## [TRY IT]
Repeat every record below, word for word.

DATA TO PROCESS START

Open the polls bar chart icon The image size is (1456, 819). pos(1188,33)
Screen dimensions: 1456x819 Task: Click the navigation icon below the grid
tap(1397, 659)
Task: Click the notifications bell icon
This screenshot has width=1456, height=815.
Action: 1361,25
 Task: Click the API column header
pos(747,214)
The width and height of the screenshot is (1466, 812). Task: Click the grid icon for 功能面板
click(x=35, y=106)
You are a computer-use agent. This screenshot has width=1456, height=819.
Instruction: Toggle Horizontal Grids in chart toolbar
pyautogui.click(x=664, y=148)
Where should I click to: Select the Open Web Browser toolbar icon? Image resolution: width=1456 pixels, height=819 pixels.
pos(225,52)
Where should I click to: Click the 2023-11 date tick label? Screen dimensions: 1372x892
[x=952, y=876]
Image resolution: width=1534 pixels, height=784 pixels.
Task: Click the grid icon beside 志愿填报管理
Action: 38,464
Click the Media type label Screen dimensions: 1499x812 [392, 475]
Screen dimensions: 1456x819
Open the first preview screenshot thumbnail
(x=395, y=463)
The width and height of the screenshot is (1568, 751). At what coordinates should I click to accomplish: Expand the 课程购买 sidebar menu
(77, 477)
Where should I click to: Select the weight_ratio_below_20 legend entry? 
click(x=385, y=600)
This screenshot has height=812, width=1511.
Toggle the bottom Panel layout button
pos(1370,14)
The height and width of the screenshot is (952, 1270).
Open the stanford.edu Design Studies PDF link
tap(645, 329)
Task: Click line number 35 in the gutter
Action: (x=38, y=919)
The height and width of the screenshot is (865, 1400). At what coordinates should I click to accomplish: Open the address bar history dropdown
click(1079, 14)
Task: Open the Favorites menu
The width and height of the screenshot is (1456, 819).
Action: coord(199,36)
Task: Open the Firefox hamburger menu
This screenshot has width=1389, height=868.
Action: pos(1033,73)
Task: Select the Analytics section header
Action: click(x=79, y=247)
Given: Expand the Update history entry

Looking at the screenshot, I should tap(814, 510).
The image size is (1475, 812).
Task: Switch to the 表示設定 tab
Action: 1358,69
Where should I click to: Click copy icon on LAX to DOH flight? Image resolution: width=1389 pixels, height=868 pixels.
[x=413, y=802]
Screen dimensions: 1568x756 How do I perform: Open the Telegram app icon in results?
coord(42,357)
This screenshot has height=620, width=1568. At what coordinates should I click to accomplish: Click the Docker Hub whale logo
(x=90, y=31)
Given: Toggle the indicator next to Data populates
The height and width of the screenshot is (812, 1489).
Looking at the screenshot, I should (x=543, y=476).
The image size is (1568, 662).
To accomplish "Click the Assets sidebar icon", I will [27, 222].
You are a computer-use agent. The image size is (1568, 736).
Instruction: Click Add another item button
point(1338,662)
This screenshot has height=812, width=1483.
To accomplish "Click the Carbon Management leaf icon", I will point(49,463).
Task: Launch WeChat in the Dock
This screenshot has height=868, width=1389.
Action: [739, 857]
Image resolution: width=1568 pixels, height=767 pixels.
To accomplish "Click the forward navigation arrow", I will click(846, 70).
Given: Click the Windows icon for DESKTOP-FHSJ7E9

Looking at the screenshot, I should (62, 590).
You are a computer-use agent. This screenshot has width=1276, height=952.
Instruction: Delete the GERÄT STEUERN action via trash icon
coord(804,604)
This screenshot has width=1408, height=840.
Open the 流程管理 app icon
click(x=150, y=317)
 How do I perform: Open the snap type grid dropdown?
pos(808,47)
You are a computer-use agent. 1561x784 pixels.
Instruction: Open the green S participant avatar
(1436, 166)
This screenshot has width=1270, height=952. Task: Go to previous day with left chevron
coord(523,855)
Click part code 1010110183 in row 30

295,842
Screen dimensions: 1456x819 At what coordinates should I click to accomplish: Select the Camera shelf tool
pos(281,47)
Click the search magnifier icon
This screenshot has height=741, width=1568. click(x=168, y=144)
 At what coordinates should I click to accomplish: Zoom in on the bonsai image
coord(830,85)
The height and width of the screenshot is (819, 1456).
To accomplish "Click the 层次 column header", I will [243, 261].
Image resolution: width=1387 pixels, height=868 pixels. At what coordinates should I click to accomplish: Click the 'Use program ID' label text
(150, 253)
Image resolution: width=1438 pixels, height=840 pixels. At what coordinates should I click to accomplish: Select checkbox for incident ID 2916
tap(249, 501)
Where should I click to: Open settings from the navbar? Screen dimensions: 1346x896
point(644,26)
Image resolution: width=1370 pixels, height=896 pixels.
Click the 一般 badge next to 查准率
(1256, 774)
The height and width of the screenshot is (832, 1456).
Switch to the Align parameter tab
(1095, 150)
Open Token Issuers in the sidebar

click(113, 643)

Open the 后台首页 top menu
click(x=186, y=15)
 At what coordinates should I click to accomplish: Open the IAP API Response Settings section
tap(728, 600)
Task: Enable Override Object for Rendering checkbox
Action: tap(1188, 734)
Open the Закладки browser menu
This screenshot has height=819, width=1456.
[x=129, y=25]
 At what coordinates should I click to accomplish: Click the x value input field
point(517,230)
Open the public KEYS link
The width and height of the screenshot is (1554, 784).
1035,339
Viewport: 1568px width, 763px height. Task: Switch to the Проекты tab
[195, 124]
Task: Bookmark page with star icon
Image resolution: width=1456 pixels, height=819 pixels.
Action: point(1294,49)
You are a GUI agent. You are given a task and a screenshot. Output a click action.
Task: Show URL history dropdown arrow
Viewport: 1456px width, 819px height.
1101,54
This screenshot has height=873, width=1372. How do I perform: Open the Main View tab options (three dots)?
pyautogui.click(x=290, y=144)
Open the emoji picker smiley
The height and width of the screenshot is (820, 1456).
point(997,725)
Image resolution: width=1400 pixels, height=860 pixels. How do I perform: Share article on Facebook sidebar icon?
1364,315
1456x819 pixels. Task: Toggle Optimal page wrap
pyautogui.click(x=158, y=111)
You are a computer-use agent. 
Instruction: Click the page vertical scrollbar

DATA TO PROCESS END

## [FINISHED TASK]
Open the polls bar chart icon The image size is (1456, 819). pos(1188,33)
Screen dimensions: 1456x819 Task: Click the navigation icon below the grid
tap(1397, 659)
Task: Click the notifications bell icon
This screenshot has width=1456, height=815.
Action: 1361,25
 Task: Click the API column header
pos(747,214)
The width and height of the screenshot is (1466, 812). Task: Click the grid icon for 功能面板
click(x=35, y=106)
You are a computer-use agent. This screenshot has width=1456, height=819.
Instruction: Toggle Horizontal Grids in chart toolbar
pyautogui.click(x=664, y=148)
Where should I click to: Select the Open Web Browser toolbar icon? Image resolution: width=1456 pixels, height=819 pixels.
pos(225,52)
Where should I click to: Click the 2023-11 date tick label? Screen dimensions: 1372x892
[x=952, y=876]
Image resolution: width=1534 pixels, height=784 pixels.
Task: Click the grid icon beside 志愿填报管理
Action: 38,464
Click the Media type label Screen dimensions: 1499x812 [392, 475]
Screen dimensions: 1456x819
Open the first preview screenshot thumbnail
(x=395, y=463)
The width and height of the screenshot is (1568, 751). At what coordinates should I click to accomplish: Expand the 课程购买 sidebar menu
(77, 477)
Where should I click to: Select the weight_ratio_below_20 legend entry? 
click(x=385, y=600)
This screenshot has height=812, width=1511.
Toggle the bottom Panel layout button
pos(1370,14)
The height and width of the screenshot is (952, 1270).
Open the stanford.edu Design Studies PDF link
tap(645, 329)
Task: Click line number 35 in the gutter
Action: (x=38, y=919)
The height and width of the screenshot is (865, 1400). At what coordinates should I click to accomplish: Open the address bar history dropdown
click(1079, 14)
Task: Open the Favorites menu
The width and height of the screenshot is (1456, 819).
Action: coord(199,36)
Task: Open the Firefox hamburger menu
This screenshot has width=1389, height=868.
Action: pos(1033,73)
Task: Select the Analytics section header
Action: click(x=79, y=247)
Given: Expand the Update history entry

Looking at the screenshot, I should tap(814, 510).
The image size is (1475, 812).
Task: Switch to the 表示設定 tab
Action: 1358,69
Where should I click to: Click copy icon on LAX to DOH flight? Image resolution: width=1389 pixels, height=868 pixels.
[x=413, y=802]
Screen dimensions: 1568x756 How do I perform: Open the Telegram app icon in results?
coord(42,357)
This screenshot has height=620, width=1568. At what coordinates should I click to accomplish: Click the Docker Hub whale logo
(x=90, y=31)
Given: Toggle the indicator next to Data populates
The height and width of the screenshot is (812, 1489).
Looking at the screenshot, I should (x=543, y=476).
The image size is (1568, 662).
To accomplish "Click the Assets sidebar icon", I will [27, 222].
You are a computer-use agent. The image size is (1568, 736).
Instruction: Click Add another item button
point(1338,662)
This screenshot has height=812, width=1483.
To accomplish "Click the Carbon Management leaf icon", I will point(49,463).
Task: Launch WeChat in the Dock
This screenshot has height=868, width=1389.
Action: [739, 857]
Image resolution: width=1568 pixels, height=767 pixels.
To accomplish "Click the forward navigation arrow", I will click(846, 70).
Given: Click the Windows icon for DESKTOP-FHSJ7E9

Looking at the screenshot, I should (62, 590).
You are a computer-use agent. This screenshot has width=1276, height=952.
Instruction: Delete the GERÄT STEUERN action via trash icon
coord(804,604)
This screenshot has width=1408, height=840.
Open the 流程管理 app icon
click(x=150, y=317)
 How do I perform: Open the snap type grid dropdown?
pos(808,47)
You are a computer-use agent. 1561x784 pixels.
Instruction: Open the green S participant avatar
(1436, 166)
This screenshot has width=1270, height=952. Task: Go to previous day with left chevron
coord(523,855)
Click part code 1010110183 in row 30

295,842
Screen dimensions: 1456x819 At what coordinates should I click to accomplish: Select the Camera shelf tool
pos(281,47)
Click the search magnifier icon
This screenshot has height=741, width=1568. click(x=168, y=144)
 At what coordinates should I click to accomplish: Zoom in on the bonsai image
coord(830,85)
The height and width of the screenshot is (819, 1456).
To accomplish "Click the 层次 column header", I will [243, 261].
Image resolution: width=1387 pixels, height=868 pixels. At what coordinates should I click to accomplish: Click the 'Use program ID' label text
(150, 253)
Image resolution: width=1438 pixels, height=840 pixels. At what coordinates should I click to accomplish: Select checkbox for incident ID 2916
tap(249, 501)
Where should I click to: Open settings from the navbar? Screen dimensions: 1346x896
point(644,26)
Image resolution: width=1370 pixels, height=896 pixels.
Click the 一般 badge next to 查准率
(1256, 774)
The height and width of the screenshot is (832, 1456).
Switch to the Align parameter tab
(1095, 150)
Open Token Issuers in the sidebar

click(113, 643)

Open the 后台首页 top menu
click(x=186, y=15)
 At what coordinates should I click to accomplish: Open the IAP API Response Settings section
tap(728, 600)
Task: Enable Override Object for Rendering checkbox
Action: tap(1188, 734)
Open the Закладки browser menu
This screenshot has height=819, width=1456.
[x=129, y=25]
 At what coordinates should I click to accomplish: Click the x value input field
point(517,230)
Open the public KEYS link
The width and height of the screenshot is (1554, 784).
1035,339
Viewport: 1568px width, 763px height. Task: Switch to the Проекты tab
[195, 124]
Task: Bookmark page with star icon
Image resolution: width=1456 pixels, height=819 pixels.
Action: point(1294,49)
You are a GUI agent. You are given a task and a screenshot. Output a click action.
Task: Show URL history dropdown arrow
Viewport: 1456px width, 819px height.
1101,54
This screenshot has height=873, width=1372. How do I perform: Open the Main View tab options (three dots)?
pyautogui.click(x=290, y=144)
Open the emoji picker smiley
The height and width of the screenshot is (820, 1456).
point(997,725)
Image resolution: width=1400 pixels, height=860 pixels. How do I perform: Share article on Facebook sidebar icon?
1364,315
1456x819 pixels. Task: Toggle Optimal page wrap
pyautogui.click(x=158, y=111)
You are a computer-use agent. 
Instruction: Click the page vertical scrollbar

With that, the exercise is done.